Why This Changes the Economics of AI Integration

The real impact of MCP isn't technical — it's economic. Before MCP, every new tool integration was a project. You needed to understand the API, build the connector, handle authentication, design error recovery, and test the whole chain. That's a week of work per integration, minimum.

With MCP, the protocol handles transport, schema negotiation, and message formatting. The server handles capability exposure and validation. The client handles aggregation and context management. What's left for you is the business logic — the actual thing the tool does. That's a few hours of work, not a week.

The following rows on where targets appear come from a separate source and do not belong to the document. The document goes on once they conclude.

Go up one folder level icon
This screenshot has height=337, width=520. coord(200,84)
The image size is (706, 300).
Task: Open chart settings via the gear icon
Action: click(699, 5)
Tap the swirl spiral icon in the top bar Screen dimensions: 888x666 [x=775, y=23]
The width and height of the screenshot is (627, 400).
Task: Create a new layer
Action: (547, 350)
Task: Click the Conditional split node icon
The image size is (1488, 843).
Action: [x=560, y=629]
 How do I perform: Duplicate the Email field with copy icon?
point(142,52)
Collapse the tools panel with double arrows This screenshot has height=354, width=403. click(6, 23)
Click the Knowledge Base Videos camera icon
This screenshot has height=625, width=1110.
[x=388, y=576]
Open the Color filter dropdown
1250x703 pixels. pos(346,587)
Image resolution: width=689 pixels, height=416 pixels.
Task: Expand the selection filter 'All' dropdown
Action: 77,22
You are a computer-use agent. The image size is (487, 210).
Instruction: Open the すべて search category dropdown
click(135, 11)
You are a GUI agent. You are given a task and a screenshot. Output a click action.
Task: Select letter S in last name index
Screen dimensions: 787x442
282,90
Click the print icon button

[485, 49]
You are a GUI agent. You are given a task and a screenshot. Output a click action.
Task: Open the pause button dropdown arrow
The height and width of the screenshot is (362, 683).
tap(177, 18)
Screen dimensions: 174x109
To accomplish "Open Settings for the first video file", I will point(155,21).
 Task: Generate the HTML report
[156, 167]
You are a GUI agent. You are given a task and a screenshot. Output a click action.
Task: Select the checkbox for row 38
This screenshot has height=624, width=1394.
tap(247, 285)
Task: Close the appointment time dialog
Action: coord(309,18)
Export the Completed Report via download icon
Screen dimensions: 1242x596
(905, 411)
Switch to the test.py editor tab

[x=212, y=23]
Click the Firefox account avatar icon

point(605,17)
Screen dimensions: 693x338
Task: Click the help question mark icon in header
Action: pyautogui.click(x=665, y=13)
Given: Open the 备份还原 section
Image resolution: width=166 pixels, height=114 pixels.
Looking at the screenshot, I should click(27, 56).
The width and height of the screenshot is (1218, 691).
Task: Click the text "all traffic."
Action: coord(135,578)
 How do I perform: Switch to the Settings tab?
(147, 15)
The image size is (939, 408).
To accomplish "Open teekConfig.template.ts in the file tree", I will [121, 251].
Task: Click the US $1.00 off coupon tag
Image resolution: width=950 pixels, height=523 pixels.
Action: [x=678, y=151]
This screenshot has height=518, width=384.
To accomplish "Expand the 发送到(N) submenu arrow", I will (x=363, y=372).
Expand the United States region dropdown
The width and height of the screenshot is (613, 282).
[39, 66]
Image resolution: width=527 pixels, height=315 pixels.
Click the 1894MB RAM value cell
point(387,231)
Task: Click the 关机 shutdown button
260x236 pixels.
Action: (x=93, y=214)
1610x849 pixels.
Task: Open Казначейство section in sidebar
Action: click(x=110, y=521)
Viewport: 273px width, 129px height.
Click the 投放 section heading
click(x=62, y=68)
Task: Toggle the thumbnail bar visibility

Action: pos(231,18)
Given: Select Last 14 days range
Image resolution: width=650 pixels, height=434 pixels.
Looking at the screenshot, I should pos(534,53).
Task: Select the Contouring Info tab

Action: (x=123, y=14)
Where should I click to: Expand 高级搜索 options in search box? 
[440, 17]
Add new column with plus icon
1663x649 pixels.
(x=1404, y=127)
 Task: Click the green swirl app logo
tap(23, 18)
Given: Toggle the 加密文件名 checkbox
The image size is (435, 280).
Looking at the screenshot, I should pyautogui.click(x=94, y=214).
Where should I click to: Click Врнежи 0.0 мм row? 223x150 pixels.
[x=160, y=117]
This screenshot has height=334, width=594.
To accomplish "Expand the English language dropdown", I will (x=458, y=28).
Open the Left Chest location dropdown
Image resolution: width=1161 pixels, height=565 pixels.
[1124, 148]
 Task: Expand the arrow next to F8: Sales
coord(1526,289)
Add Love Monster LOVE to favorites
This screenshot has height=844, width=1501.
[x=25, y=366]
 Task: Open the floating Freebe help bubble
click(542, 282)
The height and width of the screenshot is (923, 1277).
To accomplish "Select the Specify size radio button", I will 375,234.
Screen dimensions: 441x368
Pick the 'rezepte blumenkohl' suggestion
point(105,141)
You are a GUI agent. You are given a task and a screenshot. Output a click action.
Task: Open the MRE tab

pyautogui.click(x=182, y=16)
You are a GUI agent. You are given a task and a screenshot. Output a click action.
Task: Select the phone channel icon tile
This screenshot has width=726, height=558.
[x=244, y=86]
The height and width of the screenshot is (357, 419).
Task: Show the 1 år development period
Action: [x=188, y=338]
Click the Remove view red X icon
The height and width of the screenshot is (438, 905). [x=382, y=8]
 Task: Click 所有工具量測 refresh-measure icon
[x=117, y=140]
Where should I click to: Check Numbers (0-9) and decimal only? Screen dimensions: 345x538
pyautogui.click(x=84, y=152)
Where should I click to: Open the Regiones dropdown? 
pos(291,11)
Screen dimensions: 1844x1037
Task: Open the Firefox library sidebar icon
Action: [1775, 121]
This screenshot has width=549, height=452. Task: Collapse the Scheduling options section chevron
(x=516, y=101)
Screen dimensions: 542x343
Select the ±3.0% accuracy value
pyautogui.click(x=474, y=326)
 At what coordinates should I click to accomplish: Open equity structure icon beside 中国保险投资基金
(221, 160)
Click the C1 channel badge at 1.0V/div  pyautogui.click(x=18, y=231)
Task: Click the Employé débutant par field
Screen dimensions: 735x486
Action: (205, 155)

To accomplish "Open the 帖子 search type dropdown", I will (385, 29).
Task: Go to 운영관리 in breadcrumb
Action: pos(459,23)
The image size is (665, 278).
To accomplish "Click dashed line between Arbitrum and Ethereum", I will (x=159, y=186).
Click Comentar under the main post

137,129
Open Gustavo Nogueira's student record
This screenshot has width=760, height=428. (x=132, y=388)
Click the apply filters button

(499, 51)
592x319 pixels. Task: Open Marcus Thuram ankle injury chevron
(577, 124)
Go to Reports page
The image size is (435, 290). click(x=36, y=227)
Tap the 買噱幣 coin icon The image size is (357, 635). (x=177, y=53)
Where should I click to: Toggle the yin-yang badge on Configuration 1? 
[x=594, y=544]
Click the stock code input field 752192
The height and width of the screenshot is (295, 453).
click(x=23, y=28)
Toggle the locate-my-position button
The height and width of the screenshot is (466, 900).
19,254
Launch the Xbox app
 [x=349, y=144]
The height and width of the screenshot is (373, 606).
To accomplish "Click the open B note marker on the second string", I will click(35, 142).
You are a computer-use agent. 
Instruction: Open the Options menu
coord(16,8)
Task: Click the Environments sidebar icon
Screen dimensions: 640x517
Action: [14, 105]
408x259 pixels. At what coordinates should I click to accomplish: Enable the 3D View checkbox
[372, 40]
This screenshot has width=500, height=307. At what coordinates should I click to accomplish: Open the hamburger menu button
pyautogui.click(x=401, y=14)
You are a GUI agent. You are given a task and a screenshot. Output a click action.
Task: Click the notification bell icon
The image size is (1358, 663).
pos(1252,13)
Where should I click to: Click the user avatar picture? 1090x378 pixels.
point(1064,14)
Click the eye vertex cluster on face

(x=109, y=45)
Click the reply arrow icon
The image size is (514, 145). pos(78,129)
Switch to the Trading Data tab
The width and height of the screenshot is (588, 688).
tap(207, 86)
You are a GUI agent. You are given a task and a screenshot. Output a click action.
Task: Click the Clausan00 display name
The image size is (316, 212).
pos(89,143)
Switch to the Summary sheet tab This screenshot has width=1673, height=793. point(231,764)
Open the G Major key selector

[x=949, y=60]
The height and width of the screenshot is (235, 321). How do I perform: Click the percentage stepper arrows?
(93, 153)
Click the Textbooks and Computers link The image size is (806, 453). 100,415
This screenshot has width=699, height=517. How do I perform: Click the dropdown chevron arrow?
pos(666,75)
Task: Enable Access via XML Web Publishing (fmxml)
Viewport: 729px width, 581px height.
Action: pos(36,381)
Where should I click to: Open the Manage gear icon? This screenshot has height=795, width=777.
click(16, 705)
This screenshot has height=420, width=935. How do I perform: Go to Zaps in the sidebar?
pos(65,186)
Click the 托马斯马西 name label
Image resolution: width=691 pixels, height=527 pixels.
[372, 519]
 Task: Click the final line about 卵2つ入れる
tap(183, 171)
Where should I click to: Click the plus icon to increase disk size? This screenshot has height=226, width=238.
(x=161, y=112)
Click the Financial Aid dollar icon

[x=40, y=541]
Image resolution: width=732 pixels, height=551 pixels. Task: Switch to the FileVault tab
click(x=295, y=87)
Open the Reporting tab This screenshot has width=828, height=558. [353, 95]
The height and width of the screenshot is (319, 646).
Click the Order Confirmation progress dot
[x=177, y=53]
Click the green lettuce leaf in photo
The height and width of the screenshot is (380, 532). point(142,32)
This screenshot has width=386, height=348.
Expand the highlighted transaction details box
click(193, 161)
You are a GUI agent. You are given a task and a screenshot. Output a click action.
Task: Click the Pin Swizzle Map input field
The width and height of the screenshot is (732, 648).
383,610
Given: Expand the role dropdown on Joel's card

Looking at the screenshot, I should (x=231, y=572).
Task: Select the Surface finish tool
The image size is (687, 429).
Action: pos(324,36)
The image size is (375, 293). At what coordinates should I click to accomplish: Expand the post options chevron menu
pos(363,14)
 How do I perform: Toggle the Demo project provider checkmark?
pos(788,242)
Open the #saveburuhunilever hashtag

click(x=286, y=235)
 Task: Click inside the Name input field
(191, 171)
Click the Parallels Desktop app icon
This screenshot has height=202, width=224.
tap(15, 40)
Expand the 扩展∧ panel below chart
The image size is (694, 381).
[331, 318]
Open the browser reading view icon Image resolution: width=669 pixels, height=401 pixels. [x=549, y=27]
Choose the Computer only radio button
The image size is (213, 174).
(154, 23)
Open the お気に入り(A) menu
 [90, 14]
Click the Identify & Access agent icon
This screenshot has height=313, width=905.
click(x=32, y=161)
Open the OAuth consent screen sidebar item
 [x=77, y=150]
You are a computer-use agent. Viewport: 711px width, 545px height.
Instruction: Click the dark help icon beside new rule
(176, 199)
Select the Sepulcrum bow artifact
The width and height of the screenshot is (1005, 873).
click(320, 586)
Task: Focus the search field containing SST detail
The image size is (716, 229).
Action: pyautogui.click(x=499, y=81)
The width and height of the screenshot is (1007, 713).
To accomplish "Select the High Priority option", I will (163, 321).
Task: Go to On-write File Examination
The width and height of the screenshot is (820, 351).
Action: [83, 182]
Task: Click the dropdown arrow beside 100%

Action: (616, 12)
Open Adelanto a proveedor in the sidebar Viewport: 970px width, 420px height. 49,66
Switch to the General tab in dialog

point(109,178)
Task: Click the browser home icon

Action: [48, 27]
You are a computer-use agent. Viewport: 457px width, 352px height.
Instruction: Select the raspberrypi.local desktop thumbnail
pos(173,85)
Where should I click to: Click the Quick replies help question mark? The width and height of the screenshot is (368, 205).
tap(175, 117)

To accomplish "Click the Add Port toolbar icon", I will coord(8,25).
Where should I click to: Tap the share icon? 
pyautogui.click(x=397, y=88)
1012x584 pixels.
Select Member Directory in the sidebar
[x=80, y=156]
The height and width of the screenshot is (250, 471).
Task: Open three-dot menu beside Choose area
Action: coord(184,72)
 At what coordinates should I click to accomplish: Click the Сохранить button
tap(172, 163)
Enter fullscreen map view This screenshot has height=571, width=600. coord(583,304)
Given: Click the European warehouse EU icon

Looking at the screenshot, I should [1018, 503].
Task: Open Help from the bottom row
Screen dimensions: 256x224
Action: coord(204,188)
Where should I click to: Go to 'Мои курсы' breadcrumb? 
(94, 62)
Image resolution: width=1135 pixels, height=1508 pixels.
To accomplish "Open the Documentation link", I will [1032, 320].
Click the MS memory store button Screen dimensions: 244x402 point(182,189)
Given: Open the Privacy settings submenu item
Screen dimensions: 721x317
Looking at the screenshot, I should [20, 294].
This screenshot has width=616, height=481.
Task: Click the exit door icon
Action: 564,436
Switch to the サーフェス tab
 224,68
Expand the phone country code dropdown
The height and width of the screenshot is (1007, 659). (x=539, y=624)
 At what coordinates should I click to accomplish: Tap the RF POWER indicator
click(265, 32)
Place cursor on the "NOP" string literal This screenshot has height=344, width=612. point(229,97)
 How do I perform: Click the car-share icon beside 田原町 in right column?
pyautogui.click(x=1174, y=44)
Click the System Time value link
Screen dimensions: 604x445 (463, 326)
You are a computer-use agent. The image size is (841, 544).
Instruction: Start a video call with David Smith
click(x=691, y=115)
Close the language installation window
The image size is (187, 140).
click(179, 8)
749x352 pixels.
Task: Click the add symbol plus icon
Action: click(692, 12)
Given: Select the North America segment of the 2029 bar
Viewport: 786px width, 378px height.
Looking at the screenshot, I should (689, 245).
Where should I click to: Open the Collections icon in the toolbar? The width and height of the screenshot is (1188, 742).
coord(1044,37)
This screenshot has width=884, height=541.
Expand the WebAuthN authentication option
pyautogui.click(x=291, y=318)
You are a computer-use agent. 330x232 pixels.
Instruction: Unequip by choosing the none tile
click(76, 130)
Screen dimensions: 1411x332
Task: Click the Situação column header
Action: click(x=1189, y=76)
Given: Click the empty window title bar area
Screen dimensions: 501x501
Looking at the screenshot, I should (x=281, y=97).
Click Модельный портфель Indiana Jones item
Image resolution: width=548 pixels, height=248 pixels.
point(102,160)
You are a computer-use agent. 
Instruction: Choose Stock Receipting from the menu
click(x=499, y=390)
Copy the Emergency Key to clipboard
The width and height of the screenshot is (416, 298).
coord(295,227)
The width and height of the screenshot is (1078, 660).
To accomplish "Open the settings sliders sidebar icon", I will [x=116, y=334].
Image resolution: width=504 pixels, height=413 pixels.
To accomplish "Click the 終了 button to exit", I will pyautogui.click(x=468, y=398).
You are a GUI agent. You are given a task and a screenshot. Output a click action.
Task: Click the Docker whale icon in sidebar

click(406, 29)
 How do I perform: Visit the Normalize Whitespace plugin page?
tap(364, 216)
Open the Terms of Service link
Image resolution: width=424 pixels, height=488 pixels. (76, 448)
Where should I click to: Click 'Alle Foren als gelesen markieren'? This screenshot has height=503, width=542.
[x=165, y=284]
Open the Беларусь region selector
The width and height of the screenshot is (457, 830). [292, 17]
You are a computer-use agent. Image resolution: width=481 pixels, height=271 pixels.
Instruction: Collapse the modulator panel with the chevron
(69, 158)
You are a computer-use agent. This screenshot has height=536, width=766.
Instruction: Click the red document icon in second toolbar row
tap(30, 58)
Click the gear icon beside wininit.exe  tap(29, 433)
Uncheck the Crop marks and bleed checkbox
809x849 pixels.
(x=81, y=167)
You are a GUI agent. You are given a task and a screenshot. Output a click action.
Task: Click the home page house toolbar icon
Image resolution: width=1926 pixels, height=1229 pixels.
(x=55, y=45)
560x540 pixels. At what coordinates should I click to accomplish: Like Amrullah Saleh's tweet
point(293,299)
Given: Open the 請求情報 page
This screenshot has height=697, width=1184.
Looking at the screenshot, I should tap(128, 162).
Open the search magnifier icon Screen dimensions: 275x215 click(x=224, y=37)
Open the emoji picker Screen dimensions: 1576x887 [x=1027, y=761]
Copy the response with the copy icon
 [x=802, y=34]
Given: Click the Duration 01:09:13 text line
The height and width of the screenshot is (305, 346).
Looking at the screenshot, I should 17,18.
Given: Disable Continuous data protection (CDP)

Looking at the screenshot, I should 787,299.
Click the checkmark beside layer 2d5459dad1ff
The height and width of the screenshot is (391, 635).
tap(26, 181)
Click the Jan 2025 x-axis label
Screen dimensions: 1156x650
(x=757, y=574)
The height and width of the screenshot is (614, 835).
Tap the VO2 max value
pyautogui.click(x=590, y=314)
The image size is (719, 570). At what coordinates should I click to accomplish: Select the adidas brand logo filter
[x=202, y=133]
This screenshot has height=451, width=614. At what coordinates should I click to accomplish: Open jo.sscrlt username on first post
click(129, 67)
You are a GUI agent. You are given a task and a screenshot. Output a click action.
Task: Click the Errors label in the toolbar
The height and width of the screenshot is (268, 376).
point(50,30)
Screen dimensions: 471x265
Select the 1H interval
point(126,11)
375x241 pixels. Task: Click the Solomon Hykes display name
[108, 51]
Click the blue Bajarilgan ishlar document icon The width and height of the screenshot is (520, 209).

This changes who can build integrations. It changes how many integrations a team can maintain. And it changes the break-even point on whether an integration is worth building at all. When the cost of connecting a new tool drops from a week to an afternoon, tools that were never worth connecting suddenly become viable.

When the cost of connecting a new tool drops from a week to an afternoon, tools that were never worth connecting suddenly become viable.

What to Do Monday Morning

Install the MCP framework and build a working server

Create a virtual environment, install fastmcp, and write a server with one tool and one resource. Run it with python server.py and inspect it from a second terminal with fastmcp inspect server.py. Confirm both the tool and the resource appear in the capability summary.

Add Pydantic validation to every resource

Define a Pydantic model for each resource's return type. Validate outputs explicitly before returning them. Deliberately break the schema — pass a string where an integer is expected — and confirm that MCP raises a validation error instead of returning bad data.

Map your current integrations to the Quadratic Connector Problem

List every tool and API your AI system currently connects to. Count how many have custom connectors. For each one, ask: could this be an MCP server that any host application could connect to? The integrations where the answer is "yes" are your migration candidates.

Connect your MCP server to Claude Desktop

Configure Claude Desktop to recognize your MCP server. Send a prompt that requires the tool, and watch Claude invoke it through the protocol. This is the moment the architecture stops being theoretical.

MCP is not a framework for building demos. It's a protocol for building systems that survive contact with production — where APIs change, schemas drift, and the person who built the integration left the company six months ago.